Stored data entries

*** Begin section ***

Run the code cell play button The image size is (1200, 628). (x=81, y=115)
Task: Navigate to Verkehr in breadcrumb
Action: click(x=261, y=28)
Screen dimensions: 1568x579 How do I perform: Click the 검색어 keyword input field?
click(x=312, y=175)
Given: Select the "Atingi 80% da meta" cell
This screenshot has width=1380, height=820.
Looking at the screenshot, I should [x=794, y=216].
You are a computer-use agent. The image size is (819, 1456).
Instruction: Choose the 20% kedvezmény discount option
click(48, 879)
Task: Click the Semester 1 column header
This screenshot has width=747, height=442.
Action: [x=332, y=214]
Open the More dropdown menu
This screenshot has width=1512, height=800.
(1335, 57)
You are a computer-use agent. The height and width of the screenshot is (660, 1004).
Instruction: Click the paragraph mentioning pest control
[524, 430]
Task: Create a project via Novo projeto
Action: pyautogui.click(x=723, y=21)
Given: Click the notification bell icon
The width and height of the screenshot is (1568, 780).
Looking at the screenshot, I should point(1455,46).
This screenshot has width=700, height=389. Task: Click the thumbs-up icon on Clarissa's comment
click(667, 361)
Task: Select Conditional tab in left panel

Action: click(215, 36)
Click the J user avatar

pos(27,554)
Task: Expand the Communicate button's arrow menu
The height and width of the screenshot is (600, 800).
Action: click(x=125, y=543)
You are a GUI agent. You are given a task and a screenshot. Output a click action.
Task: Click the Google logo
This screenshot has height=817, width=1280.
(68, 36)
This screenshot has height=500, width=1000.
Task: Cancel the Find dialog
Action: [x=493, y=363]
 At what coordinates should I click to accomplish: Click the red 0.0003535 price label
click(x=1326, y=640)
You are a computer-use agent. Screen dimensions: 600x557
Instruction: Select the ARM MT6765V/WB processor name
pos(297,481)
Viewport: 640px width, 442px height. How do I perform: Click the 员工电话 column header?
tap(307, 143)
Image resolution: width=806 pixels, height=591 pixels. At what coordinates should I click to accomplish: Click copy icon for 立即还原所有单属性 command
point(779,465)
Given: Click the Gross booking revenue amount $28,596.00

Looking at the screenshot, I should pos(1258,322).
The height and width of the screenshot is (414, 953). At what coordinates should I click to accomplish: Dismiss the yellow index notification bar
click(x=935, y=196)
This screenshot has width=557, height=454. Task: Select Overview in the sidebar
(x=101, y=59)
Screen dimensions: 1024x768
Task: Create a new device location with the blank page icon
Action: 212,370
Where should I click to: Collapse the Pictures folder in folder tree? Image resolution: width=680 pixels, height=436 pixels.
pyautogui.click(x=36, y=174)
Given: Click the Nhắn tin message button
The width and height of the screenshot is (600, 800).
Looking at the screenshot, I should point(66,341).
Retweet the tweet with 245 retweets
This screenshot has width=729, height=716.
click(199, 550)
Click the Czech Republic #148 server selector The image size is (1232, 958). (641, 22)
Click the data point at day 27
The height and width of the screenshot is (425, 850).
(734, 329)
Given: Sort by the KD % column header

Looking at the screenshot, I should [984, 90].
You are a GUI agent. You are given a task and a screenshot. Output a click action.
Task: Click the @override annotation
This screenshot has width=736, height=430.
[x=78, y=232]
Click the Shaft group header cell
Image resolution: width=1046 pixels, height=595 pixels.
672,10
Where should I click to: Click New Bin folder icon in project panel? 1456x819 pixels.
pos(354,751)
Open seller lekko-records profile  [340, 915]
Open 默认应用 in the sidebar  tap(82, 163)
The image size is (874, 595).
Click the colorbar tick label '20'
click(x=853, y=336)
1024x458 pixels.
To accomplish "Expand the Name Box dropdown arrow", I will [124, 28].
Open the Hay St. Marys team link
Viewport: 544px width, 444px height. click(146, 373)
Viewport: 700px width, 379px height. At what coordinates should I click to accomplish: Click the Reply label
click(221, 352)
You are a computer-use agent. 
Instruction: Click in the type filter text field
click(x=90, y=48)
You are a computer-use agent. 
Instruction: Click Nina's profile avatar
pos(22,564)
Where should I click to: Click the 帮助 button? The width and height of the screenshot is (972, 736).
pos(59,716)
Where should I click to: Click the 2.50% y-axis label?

*** End section ***

In the data above, which lines lie between the line with "You are a computer-use agent. The image" and the line with "Task: Expand the", inclusive? Print those lines exactly and nothing else.

Result of the task
You are a computer-use agent. The image size is (819, 1456).
Instruction: Choose the 20% kedvezmény discount option
click(48, 879)
Task: Click the Semester 1 column header
This screenshot has width=747, height=442.
Action: [x=332, y=214]
Open the More dropdown menu
This screenshot has width=1512, height=800.
(1335, 57)
You are a computer-use agent. The height and width of the screenshot is (660, 1004).
Instruction: Click the paragraph mentioning pest control
[524, 430]
Task: Create a project via Novo projeto
Action: pyautogui.click(x=723, y=21)
Given: Click the notification bell icon
The width and height of the screenshot is (1568, 780).
Looking at the screenshot, I should point(1455,46).
This screenshot has width=700, height=389. Task: Click the thumbs-up icon on Clarissa's comment
click(667, 361)
Task: Select Conditional tab in left panel

Action: click(215, 36)
Click the J user avatar

pos(27,554)
Task: Expand the Communicate button's arrow menu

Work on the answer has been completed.